● Required work:
1. From the text on bathing with eczema, write out the passage that begins with "Either option is" and ends after "shower or bath.", word for word.
2. List the headings of the advice sections in the text on bathing with eczema.
3. According to the text on bathing with eczema, what water temperature range do European experts recommend?

● Exercise text:
________

Should you take a bath or shower when you have eczema?

Should you take a bath or shower when you have eczema?

Should you take a bath or shower when you have eczema?

Either option is possible, with the right advice

Which shower gel should you use if you have eczema? Should the bath be hot or warm? How do you dry off? We offer our advice on helpful ways to get soothing relief from eczema in your bathroom!

Wash yourself with your hand (not a cloth)

Your hands are cleaner and less irritating than a washcloth. Be sure to wash your hands thoroughly before your shower or bath.

When cleansing your face, avoid using cotton pads which irritate the skin. Use a suitable cleanser, removing any excess with a paper tissue or with water.

Use soap-free products

Why do skin care professionals always recommend avoiding soap or products containing it? Because it is overly harsh on atopic skin, which is already fragile due to being very dry. A dermatological bar or gel will be gentler on the skin. It preserves the skin’s protective barrier (hydrolipidic film), which enables it to cleanse gently and prevent further dryness.

Soaps typically have a pH of about 10, whereas the skin’s pH is approximately 5.5. The best way to alleviate eczema symptoms is to use a product with a pH similar to that of the skin.

Use products adapted to atopic skin

  • Fragrance free (watch out for essential oils; they are scented substances)!
  • Free from allergenic preservatives like MIT or the MI/MCI combo, frequently found in shampoos.

Avoid overly hot baths or showers

By taking a bath or shower with warm water (rather than hot), you are protecting your skin.

European experts recommend a temperature range of 27 to 30°C.

Hotter temperatures can:

  • dry out the skin even more
  • re-activate inflammation

Avoid staying in the water too long

Chlorine is added to the water at home, and not just in the pool. Water often contains limestone as well. Both of these substances are bad for atopic skin: chlorine irritates the skin, and limestone dries it out.

________

● Excerpted data:
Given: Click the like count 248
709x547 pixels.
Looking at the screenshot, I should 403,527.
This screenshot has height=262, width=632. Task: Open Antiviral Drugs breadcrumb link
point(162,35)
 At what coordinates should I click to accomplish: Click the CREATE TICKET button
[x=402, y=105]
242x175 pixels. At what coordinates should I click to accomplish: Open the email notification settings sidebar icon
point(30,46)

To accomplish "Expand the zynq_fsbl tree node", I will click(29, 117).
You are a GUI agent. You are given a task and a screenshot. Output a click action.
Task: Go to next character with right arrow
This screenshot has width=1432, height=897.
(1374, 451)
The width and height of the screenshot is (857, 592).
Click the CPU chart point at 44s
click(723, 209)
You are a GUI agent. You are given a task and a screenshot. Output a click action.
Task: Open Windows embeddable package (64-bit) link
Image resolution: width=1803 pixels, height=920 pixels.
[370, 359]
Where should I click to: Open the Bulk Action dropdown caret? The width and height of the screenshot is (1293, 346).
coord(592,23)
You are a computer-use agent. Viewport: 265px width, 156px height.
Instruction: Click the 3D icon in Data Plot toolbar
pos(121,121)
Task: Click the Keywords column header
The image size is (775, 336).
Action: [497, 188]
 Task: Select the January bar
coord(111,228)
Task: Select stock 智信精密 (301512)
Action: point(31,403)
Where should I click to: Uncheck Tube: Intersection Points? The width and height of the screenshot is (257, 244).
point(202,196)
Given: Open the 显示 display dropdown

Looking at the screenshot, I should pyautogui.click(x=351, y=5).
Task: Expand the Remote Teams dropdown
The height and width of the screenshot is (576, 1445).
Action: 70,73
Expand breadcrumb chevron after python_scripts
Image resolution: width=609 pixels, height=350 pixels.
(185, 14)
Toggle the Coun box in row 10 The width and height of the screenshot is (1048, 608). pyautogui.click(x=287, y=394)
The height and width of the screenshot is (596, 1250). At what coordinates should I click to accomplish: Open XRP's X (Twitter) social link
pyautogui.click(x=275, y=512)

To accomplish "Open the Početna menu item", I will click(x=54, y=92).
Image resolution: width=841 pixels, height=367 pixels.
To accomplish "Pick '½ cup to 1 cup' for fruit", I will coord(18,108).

________

● Task-by-task results:
1.
Either option is possible, with the right advice

Which shower gel should you use if you have eczema? Should the bath be hot or warm? How do you dry off? We offer our advice on helpful ways to get soothing relief from eczema in your bathroom!

Wash yourself with your hand (not a cloth)

Your hands are cleaner and less irritating than a washcloth. Be sure to wash your hands thoroughly before your shower or bath.

2.
Wash yourself with your hand (not a cloth)
Use soap-free products
Use products adapted to atopic skin
Avoid overly hot baths or showers
Avoid staying in the water too long

3. 27 to 30°C